While most existing methods consider a deterministic degradation model such as an exponential model, we have developed a semi-parametric degradation model based on a multiple-change-point linear model with two sub-models: an autoregressive model with covariates and a survival regression model. The proposed model is capable of predicting battery degradation path at the initial stage of battery life based on historical paths, predicting the remaining degradation path based merely on the partially observed path through constructing segments iteratively with autoregressive nature, producing confidence intervals (CIs) for the battery life from a bootstrap distribution, as well as predicting battery degradation with temperature influence incorporated. The model has been applied to some experimental and simulated degradation data from two different battery types, LFP and lithium nickel manganese cobalt oxide (NMC) batteries. The validation with simulation shows that the proposed model is reliable when complete historical paths are available as the simulation coverage rates are close to the nominal coverage rate of 90%. The proposed model is intended to provide an alternative perspective for examining battery degradation data instead of a deterministic model.

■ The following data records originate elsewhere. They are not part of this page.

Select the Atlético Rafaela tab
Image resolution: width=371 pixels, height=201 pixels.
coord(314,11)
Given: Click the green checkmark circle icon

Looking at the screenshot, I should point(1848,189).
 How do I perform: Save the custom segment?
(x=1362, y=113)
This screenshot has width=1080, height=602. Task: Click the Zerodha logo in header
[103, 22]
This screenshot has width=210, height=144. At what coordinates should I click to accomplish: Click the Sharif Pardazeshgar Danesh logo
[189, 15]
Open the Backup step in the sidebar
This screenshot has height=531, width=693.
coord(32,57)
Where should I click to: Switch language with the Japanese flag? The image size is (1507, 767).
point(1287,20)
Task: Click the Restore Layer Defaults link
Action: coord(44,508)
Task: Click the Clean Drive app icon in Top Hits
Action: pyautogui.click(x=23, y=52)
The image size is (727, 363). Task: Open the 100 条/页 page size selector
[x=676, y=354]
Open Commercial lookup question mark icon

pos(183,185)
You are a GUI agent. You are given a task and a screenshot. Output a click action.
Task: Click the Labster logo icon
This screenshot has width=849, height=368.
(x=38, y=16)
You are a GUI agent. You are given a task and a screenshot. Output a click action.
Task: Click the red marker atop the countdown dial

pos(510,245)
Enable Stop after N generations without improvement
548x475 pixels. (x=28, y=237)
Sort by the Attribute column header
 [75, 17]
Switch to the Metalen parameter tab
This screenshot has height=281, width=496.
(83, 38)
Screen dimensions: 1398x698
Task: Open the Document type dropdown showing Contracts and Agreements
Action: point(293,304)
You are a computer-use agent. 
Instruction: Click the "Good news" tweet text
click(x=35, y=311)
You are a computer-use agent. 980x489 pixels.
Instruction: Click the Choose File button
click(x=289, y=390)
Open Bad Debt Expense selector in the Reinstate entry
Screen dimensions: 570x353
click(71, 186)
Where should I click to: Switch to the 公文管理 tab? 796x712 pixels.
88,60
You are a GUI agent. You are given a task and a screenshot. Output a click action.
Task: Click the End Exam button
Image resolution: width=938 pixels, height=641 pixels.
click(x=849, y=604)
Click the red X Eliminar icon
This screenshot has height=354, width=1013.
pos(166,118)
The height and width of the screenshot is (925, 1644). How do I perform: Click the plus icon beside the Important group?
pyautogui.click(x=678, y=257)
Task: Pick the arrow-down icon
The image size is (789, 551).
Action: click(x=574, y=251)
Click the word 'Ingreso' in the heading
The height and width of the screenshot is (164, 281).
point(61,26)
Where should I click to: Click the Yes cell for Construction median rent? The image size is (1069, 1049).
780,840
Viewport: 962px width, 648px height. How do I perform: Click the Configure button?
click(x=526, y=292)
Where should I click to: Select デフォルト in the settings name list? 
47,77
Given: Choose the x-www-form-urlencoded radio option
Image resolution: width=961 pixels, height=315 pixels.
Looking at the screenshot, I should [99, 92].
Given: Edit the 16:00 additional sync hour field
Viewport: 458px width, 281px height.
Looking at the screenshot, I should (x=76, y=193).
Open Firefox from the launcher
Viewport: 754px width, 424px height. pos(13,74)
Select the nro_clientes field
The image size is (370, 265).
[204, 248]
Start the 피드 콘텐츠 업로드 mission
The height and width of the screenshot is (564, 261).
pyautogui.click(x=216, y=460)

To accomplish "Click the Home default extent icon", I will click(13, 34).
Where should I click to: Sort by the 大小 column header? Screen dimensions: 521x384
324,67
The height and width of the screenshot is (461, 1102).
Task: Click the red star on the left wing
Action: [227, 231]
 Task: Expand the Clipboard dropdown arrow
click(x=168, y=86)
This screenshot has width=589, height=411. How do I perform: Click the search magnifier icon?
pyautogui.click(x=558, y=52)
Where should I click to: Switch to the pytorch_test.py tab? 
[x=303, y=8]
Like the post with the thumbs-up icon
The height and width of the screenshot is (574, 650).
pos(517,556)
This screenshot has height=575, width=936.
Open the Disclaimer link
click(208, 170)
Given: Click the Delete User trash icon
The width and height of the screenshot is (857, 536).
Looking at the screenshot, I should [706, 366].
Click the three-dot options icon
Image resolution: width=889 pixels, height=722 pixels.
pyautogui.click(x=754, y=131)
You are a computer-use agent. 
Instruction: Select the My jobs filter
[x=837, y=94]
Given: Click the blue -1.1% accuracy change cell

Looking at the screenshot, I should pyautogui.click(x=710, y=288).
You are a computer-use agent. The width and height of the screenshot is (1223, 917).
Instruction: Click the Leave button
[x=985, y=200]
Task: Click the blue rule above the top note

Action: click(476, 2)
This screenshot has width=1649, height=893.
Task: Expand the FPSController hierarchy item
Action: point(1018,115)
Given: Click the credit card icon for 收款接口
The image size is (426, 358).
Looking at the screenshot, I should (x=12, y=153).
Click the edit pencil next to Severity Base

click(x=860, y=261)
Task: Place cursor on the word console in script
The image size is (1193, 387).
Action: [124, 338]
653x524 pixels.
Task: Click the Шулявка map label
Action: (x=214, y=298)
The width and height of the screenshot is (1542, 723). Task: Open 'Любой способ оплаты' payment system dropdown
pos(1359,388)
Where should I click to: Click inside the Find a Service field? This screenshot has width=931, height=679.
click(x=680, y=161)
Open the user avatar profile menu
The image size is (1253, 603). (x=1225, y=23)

• To develop a two-stage gamma process model with a fixed change point for prognostics

We have developed a two-stage gamma process model with a fixed change point for modeling the discharge voltage curve, which can be subsequently applied to estimate the SOC and remaining useful discharge time (RUT) in a cycle while taking into account the effect of cycle aging, as well as to estimate the state of life (SOL) and RUL, under constant current rate scenario. The model is able to produce CIs of such estimations using a parametric bootstrap method. The applications of the proposed model are demonstrated using the experimental cycle aging data of LFP batteries. We have also compared the proposed model with the two-term exponential model under a particle filter framework on the battery experimental cycle aging data. The result shows that the proposed model can obtain a more accurate prediction than the conventional method in which only capacity-fading data is modeled. This reveals the superiority of modeling with voltage data over modeling with capacity data. In addition, we have developed an analytical expression of mean useful discharge time in a cycle (or mean time to failure) which is approximated by a Taylor expansion and the Birnbaum-Saunders distribution, and the result is shown to be in good agreement with the true mean of a gamma process.